--- PROBLEM STATEMENT ---
If a line in the data below contains "Check", copy it.

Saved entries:

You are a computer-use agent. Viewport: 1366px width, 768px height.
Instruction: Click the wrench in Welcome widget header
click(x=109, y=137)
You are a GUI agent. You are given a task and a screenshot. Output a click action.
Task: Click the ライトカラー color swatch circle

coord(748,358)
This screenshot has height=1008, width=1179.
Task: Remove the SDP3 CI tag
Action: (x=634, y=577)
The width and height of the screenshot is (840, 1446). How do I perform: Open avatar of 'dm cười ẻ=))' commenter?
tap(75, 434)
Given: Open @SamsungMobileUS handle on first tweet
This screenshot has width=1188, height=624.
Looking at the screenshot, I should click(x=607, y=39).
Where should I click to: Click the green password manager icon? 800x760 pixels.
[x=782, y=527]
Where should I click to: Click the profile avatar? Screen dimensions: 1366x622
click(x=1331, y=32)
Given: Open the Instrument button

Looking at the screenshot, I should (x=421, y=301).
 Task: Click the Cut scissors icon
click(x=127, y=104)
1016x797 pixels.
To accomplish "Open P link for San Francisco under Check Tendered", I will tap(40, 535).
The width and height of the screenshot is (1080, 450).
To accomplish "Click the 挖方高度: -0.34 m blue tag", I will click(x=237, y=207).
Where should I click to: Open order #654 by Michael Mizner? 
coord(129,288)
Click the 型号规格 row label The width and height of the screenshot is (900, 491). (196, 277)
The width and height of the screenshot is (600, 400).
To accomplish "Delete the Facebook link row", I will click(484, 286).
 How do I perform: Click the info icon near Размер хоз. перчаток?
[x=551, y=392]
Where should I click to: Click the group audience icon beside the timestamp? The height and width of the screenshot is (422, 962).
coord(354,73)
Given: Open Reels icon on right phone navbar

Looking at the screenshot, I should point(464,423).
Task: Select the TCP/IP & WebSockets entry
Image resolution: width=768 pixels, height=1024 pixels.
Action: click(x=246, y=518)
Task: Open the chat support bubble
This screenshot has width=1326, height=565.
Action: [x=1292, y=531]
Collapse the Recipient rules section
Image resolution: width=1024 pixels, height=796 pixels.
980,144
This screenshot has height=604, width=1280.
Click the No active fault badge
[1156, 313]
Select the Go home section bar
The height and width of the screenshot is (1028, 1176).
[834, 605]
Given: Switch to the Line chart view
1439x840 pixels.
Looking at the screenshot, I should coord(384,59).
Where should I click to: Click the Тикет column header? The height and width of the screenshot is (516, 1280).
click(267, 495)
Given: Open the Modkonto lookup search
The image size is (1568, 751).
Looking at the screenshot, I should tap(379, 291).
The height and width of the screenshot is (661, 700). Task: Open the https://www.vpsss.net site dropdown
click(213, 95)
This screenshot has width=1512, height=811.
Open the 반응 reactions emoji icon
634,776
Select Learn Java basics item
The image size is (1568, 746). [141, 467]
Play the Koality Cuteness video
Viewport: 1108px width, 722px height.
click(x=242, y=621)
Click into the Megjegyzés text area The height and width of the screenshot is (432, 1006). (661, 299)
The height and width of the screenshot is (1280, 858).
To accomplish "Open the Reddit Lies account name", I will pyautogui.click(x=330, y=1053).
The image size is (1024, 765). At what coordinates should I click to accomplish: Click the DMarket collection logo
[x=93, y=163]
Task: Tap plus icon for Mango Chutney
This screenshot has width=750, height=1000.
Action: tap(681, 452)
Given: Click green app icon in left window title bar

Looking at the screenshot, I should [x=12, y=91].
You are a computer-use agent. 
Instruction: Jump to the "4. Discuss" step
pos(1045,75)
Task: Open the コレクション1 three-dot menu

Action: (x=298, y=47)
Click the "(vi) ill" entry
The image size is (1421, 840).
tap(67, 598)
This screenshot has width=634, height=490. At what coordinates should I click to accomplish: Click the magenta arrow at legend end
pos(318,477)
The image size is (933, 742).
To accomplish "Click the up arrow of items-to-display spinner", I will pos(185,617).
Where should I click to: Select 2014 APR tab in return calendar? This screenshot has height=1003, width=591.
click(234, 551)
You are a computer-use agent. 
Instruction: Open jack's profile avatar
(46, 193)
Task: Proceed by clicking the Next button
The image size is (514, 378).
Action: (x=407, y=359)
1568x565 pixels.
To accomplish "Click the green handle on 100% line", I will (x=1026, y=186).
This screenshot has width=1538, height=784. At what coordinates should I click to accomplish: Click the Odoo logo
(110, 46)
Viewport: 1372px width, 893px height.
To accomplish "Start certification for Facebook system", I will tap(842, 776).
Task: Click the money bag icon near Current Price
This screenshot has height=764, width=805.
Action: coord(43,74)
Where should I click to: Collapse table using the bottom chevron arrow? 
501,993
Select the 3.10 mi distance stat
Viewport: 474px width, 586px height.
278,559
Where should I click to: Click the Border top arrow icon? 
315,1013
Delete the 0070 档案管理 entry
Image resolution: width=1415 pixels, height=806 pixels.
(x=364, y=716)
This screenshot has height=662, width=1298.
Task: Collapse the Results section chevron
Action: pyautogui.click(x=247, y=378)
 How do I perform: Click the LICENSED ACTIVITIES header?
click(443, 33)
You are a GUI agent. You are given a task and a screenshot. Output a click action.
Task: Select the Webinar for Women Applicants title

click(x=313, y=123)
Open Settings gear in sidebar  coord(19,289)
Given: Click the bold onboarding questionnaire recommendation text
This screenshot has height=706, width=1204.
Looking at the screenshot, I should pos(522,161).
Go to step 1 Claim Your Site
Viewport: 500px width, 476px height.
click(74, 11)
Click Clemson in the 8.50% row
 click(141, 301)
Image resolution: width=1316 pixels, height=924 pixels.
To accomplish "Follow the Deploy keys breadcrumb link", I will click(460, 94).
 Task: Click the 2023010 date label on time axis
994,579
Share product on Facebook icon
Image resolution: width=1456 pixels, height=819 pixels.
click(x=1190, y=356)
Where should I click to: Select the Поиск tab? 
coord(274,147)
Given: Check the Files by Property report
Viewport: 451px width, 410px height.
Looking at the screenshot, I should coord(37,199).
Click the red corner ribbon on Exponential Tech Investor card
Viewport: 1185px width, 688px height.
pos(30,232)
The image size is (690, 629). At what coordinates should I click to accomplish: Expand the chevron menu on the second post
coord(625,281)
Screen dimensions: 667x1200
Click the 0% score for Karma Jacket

--- YOUR SOLUTION ---
To accomplish "Open P link for San Francisco under Check Tendered", I will tap(40, 535).
Given: Check the Files by Property report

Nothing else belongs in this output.